Frente a las diferentes situaciones y momentos que vamos atravesando, tenemos un repertorio de palabras y un lenguaje que usamos para ese momento. Pueden ser palabras de ánimo o esperanzadoras, como de queja o de derrota, dependiendo las circunstancias.
Mateo 8:5-8 dice “Entrando Jesús en Capernaum, vino a él un centurión, rogándole, y diciendo: Señor, mi criado está postrado en casa, paralítico, gravemente atormentado. Y Jesús le dijo: Yo iré y le sanaré. Respondió el centurión y dijo: Señor, no soy digno de que entres bajo mi techo; solamente di la palabra, y mi criado sanará”. Este Centurión entendía que con sólo una palabra de Jesús era posible que su criado sanase.
La respuesta de Jesús fue la siguiente en Mateo 8:10 “Al oírlo Jesús, se maravilló, y dijo a los que le seguían: De cierto os digo, que ni aun en Israel he hallado tanta fe”. El Señor se vio sorprendido frente a esta persona que ni siquiera era judía, pero que entendía claramente el poder de las palabras declaradas con fe.

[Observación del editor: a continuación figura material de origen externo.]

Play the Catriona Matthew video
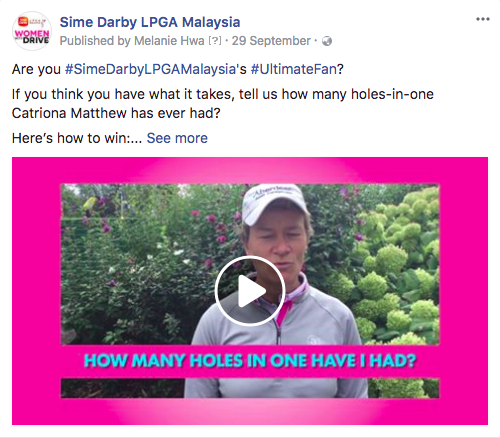coord(250,291)
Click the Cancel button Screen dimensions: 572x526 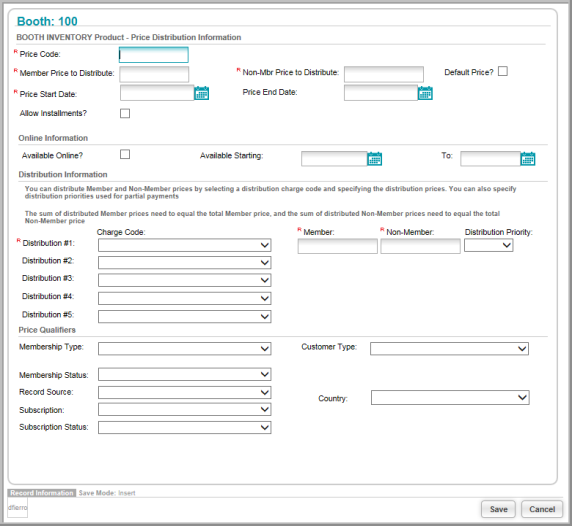(542, 509)
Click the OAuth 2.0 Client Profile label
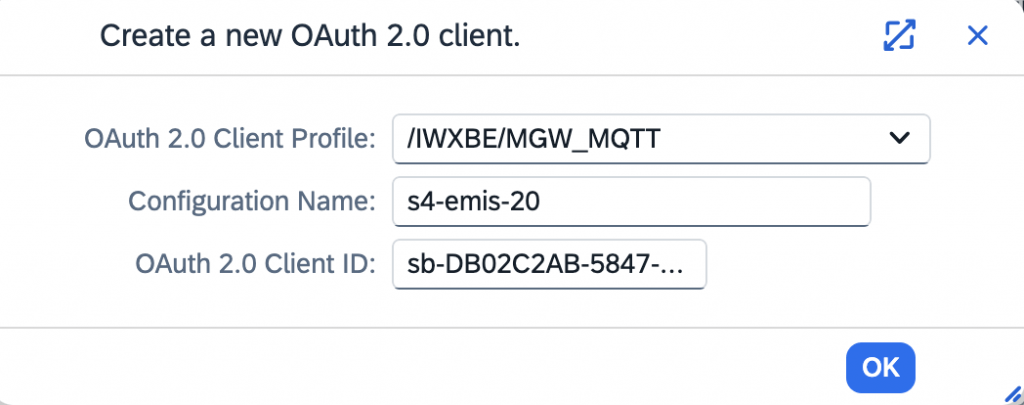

El lenguaje del Cielo no es un lenguaje que nazca desde el temor, o las dudas o la incredulidad. Frases como: “perdí toda esperanza”, “me da miedo hacerlo”, “no soy capaz”, “esto es imposible”, son solo algunas frases que salen del lenguaje terrenal.
Pero, si quieres experimentar verdaderos milagros en tu realidad, debes aprender a utilizar las palabras a tu favor y no en tu contra. Comienza a hablar en fe. Declara lo imposible, lo que no se puede, lo que no te sientes capaz de hacer, aquello que parece que ya no va a suceder. Cuando hablas en fe algo sobrenatural se desata y Dios hace posible aquello que no lo era.
Cuando hablas en fe, autorizas al cielo a trabajar en favor que suceda aquello que esperas pero que no está a la vista.